Steffi Graf: Graf was to win a total of seven Wimbledon singles titles up to 1996, but none would surpass her first. In 1988, she dethroned Martina Navratilova at the All England Club on the way to collecting all four major championships in a calendar year. And she then added a victory at the Seoul Olympics to produce a unique golden grand slam. An added bonus that year was her success in the Wimbledon doubles with Gabriela Sabatini, for her only major title in that version of the game. In 1989, the then German supremacy in tennis was underlined with Wimbledon wins for both Graf and Boris Becker. Graf went on to collect a remarkable 22 grand slam singles crowns, before marrying Andre Agassi in a rare match-up of Wimbledon champions.
Martina Navratilova: There can be no disputing Navratilova’s supremacy at the All England Club. The joint record holder with Billie Jean King of a total of 20 Wimbledon titles, she is unmatched in singles with nine victories. Having won the singles for the first time in 1978 and then secured six victories in a row up to 1987, she did not break Helen Wills Moody’s record of eight until 1990, when she was almost 34 years old. Her longevity in doubles was even greater, spanning 17 years to 2003, when her victory in the mixed doubles made her at 46 years 261 days the oldest ever Wimbledon champion. It was only possible thanks to her taking physical fitness in tennis to new levels. And yet it could have been very different after her defection from Czechoslovakia to the USA during the Cold War, as she initially showed such a passion for American junk food that she put on weight alarmingly. Turning that around proved to be the making of her.
Billie Jean King: It was not just her record 20 Wimbledon titles, six of them in the singles between 1966 and 1975, that King will be remembered for. She was the foremost pioneer of women’s professional tennis in the sixties and seventies, bringing a new athleticism to the female game and campaigning for fair rewards in return. To which end she played in the infamous ‘ Battle of the Sexes’ in Houston, Texas, in 1973, when, as the reigning Wimbledon champion, she beat Bobby Riggs, the 1939 men’s victor at the All England Club. Having won the doubles on her first visit to SW19 as a teenager in 1961, she was nearly 36 years old at the time of her last success at the Championships in 1979 – partnering Martina Navratilova, who would later equal her number of Wimbledon crowns. A less heralded achievement was becoming the first woman to win at Wimbledon wearing glasses.

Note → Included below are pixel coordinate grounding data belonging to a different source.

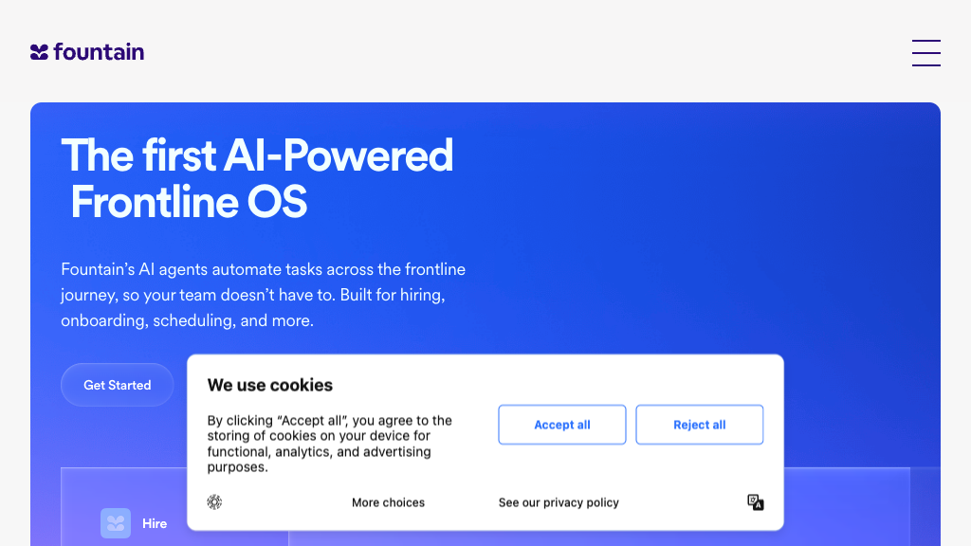The height and width of the screenshot is (546, 971).
Task: Reject all cookies
Action: 699,425
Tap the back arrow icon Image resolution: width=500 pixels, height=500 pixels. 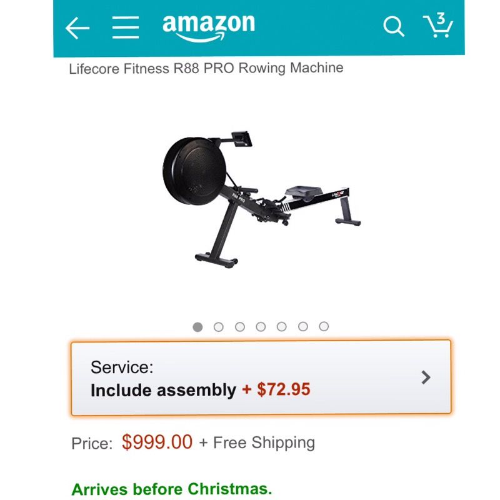click(x=78, y=28)
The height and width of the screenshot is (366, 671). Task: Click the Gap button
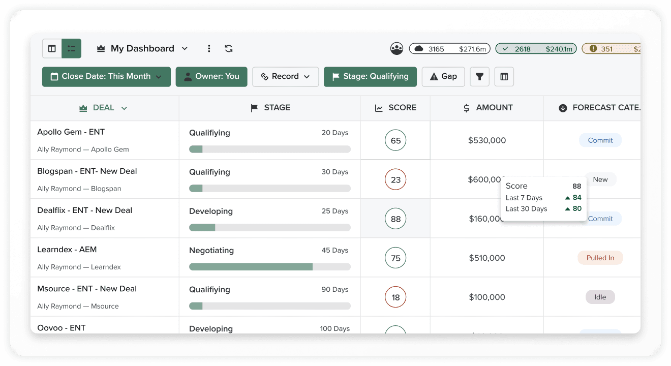tap(443, 76)
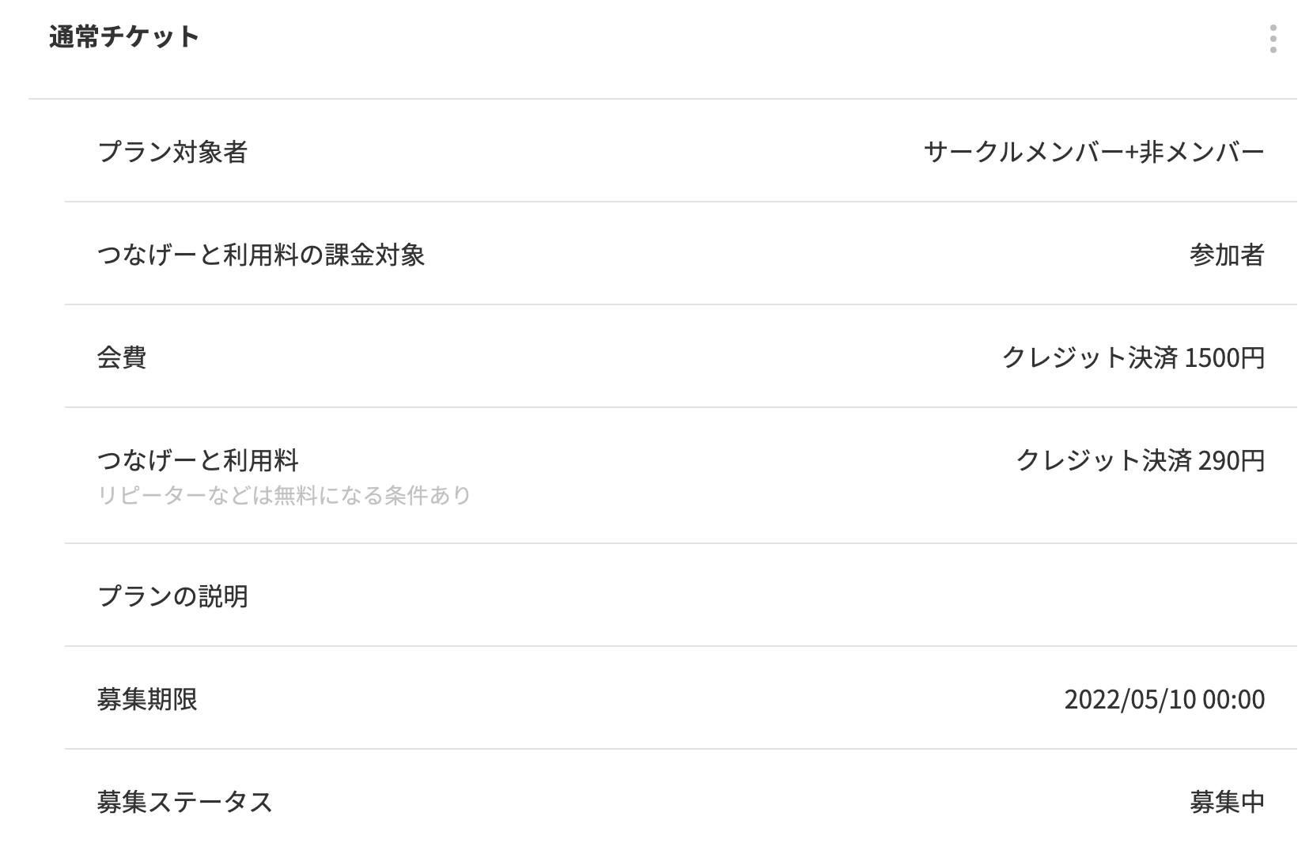Click the 募集中 status value

tap(1227, 802)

Chris Evert: Known as the Ice Maiden for having icicles in her veins on court, the American won her first Wimbledon title in 1974. That same year, her fiancé, Jimmy Connors, won the men’s crown, and the two of them danced together at the Champions’ Ball. Their romance became known as the ‘Love Match’. However, they broke off the engagement later that year so there was no fairytale ending. But she did go on to win two more Venus Rosewater Dishes, with triumphs in 1976 and 1981, and also married and divorced Britain’s John Lloyd.

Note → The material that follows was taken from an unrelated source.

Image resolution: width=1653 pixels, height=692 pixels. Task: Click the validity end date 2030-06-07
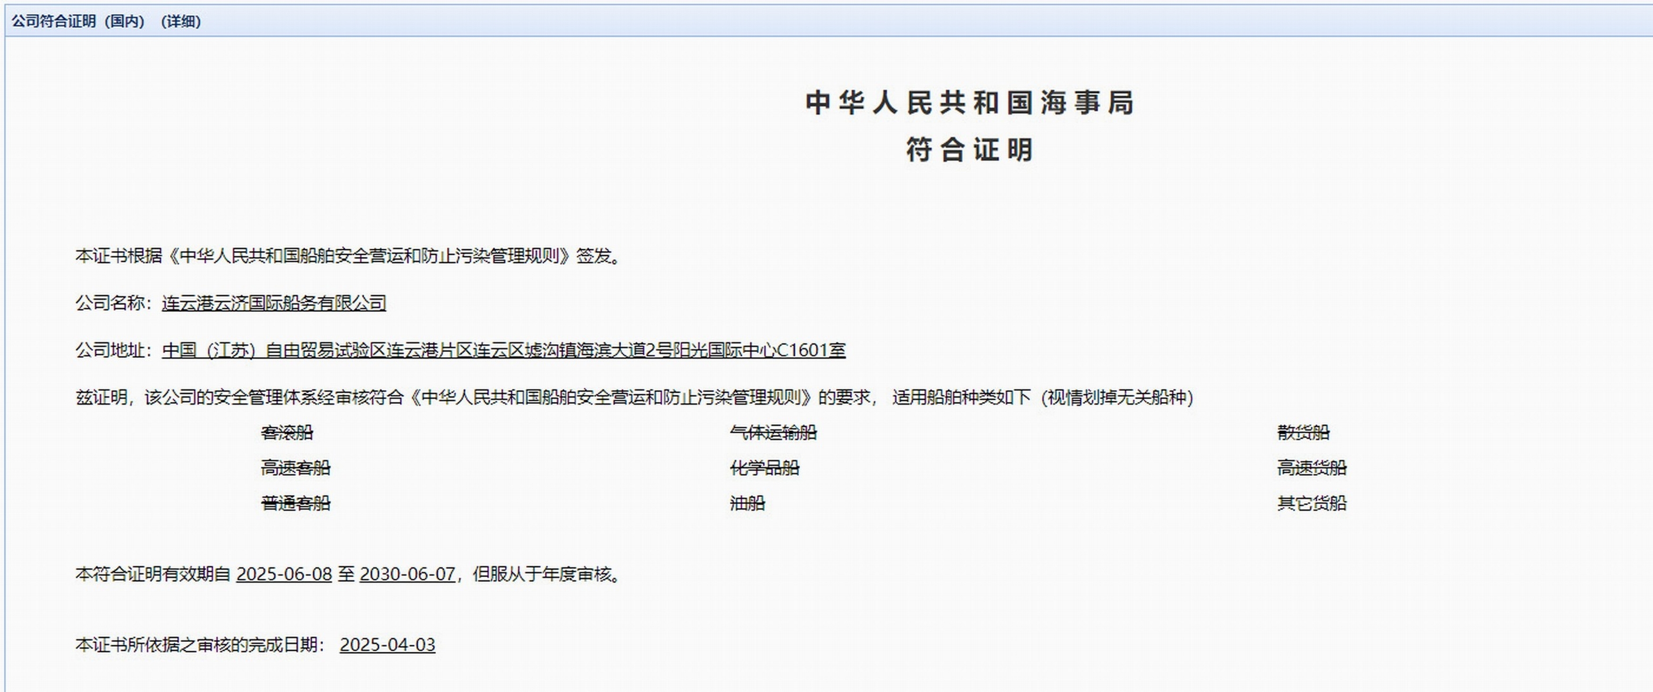coord(407,574)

Suzanne Lenglen: She was French and she was fabulous. One of the first racket-twirling divas, Lenglen used to sip brandy during the change of ends. And – shock horror – Lenglen showed her ankles to the world, sported a short hairstyle, and refused to wear a corset at Wimbledon. Polite society didn’t know what had hit it, as Lenglen won the Wimbledon title in 1925. The French press nicknamed her ‘La Divine’ (the divine one), and she did much to get the starch out of the clothes and out of tennis as whole. She won six Wimbledon titles, with an uninterrupted stretch of five crowns from 1919-23, and the last in 1925.